- PROBLEMA A RESOLVER
Reproduce sin cambios el pasaje del texto de más abajo sobre el niño japonés que quedó en Manchukuo, empezando por "Entre ellos se" y siguiendo hasta "fue su suerte.".

- FRAGMENTO DE TEXTO
▬▬▬▬▬▬▬▬▬▬

Apenas tenía 3 años cuando Tokio capituló en la segunda guerra mundial, el 15 de agosto de 1945, dejando alrededor de un millón y medio de japoneses bloqueados en Manchukuo, un Estado títere creado por Japón en el noreste de China.
Agricultores, obreros y jóvenes reservistas habían inmigrado a la región desde los años de 1930, mientas el Ejército japonés llevaba a cabo una brutal campaña de colonización por toda Asia.
Entre ellos se encontraba el padre de Yohachi, Hiroshi, que fue alistado apenas tres semanas antes de la rendición de su país y nunca se supo cuál fue su suerte.
La madre del pequeño Yohachi, enferma y pobre, buscó una familia que se ocupara de él: llevó a su hijo, con el vientre inflado por el hambre, a la plaza central del pueblo, donde una mujer, Sun Zhenqin, se prestó voluntaria para acoger al niño, al que le puso el nombre de Lai Fu (La suerte que llega).
"Era una partera, y su decisión debió de ser impulsiva", cuenta Yohachi a la AFP. "Sin duda fue por pura humanidad por lo que decidieron adoptarme y criarme, a mí, un hijo del agresor".
Después de que el emperador Hirohito anunciara la capitulación, la situación de los inmigrantes japoneses en China empeoró de golpe y decenas de miles de ellos murieron de hambre y por enfermedades, a medida que el inclemente invierno se instalaba en la región. Algunos de ellos recurrieron al suicidio colectivo, reuniéndose en casas que luego hacían estallar, mientras otros mataban con sables a mujeres y niños para terminar con su sufrimiento.

▬▬▬▬▬▬▬▬▬▬

- DATOS PROPORCIONADOS
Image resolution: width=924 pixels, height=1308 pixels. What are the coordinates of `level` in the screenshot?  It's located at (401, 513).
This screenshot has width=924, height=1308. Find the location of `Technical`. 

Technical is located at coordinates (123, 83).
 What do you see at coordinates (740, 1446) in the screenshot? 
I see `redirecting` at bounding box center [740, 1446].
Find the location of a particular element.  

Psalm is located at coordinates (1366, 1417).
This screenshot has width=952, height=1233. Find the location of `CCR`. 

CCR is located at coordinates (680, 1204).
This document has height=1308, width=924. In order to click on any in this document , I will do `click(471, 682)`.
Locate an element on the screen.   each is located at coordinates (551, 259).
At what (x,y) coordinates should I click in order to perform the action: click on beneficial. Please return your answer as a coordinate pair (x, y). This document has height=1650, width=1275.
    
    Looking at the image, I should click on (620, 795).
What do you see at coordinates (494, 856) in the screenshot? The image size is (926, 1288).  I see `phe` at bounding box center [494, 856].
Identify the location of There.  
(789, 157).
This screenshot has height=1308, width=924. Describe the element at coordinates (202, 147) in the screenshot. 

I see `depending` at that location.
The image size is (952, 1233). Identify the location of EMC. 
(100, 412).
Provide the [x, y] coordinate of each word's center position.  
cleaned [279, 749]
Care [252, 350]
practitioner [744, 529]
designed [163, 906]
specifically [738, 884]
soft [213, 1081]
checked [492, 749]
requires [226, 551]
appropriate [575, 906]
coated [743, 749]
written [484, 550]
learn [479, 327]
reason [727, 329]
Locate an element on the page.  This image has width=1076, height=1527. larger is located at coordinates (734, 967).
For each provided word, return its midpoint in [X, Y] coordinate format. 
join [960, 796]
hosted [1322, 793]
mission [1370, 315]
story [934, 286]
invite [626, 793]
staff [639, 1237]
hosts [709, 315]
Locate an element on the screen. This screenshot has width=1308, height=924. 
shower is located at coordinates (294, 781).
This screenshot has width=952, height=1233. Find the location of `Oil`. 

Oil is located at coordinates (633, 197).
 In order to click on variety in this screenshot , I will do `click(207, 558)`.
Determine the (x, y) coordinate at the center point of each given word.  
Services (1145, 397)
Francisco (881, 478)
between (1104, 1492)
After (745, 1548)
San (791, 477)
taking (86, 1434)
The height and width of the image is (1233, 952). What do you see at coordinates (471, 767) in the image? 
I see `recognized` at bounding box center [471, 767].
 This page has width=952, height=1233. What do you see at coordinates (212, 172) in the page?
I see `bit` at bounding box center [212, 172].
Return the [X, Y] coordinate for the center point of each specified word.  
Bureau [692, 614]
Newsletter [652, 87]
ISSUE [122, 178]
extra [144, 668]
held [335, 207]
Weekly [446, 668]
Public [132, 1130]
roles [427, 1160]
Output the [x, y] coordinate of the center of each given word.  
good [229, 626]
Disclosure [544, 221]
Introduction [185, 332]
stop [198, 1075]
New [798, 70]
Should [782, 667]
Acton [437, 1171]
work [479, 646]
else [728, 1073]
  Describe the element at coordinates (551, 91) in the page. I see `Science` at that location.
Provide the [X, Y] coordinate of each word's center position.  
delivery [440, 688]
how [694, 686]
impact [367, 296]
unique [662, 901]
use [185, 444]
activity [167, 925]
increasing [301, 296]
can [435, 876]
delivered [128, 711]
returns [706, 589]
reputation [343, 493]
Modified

▬▬▬▬▬▬▬▬▬▬

- RESPUESTA ESCRITA
Entre ellos se encontraba el padre de Yohachi, Hiroshi, que fue alistado apenas tres semanas antes de la rendición de su país y nunca se supo cuál fue su suerte.